> _Task goal_
Write out the following listing's lines from the one with "Bath & Body (79, 651)" to the one with "School Guide 2024 (68, 2012)", exactly, with both included and no others.

> _Provided entries_

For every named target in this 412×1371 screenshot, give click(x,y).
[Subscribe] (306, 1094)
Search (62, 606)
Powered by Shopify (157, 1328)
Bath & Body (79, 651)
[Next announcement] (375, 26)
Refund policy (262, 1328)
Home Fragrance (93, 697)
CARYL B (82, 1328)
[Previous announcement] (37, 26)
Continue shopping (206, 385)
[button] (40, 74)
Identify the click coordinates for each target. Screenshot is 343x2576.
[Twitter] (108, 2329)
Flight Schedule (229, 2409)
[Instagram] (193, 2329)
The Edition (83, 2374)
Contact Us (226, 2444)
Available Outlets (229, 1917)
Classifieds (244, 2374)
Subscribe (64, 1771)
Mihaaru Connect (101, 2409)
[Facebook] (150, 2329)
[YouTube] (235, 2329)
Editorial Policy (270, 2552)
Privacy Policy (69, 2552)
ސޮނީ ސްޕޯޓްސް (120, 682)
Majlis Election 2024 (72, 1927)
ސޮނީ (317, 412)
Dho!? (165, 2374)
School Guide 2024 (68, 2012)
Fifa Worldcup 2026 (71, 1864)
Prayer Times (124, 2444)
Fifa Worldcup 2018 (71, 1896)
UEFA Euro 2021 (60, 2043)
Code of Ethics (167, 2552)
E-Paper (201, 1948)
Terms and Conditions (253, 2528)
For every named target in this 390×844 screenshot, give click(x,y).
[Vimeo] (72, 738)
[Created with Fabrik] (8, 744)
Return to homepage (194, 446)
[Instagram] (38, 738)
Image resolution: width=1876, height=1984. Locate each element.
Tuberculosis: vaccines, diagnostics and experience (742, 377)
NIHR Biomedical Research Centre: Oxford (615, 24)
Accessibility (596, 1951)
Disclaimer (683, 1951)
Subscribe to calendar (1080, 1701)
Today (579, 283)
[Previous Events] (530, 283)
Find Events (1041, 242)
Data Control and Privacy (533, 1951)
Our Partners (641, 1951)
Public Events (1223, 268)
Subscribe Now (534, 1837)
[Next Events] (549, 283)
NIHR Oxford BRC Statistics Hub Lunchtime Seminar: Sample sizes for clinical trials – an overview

> _Answer for this exercise_
Bath & Body (79, 651)
[Next announcement] (375, 26)
Refund policy (262, 1328)
Home Fragrance (93, 697)
CARYL B (82, 1328)
[Previous announcement] (37, 26)
Continue shopping (206, 385)
[button] (40, 74)
Identify the click coordinates for each target. Screenshot is 343x2576.
[Twitter] (108, 2329)
Flight Schedule (229, 2409)
[Instagram] (193, 2329)
The Edition (83, 2374)
Contact Us (226, 2444)
Available Outlets (229, 1917)
Classifieds (244, 2374)
Subscribe (64, 1771)
Mihaaru Connect (101, 2409)
[Facebook] (150, 2329)
[YouTube] (235, 2329)
Editorial Policy (270, 2552)
Privacy Policy (69, 2552)
ސޮނީ ސްޕޯޓްސް (120, 682)
Majlis Election 2024 (72, 1927)
ސޮނީ (317, 412)
Dho!? (165, 2374)
School Guide 2024 (68, 2012)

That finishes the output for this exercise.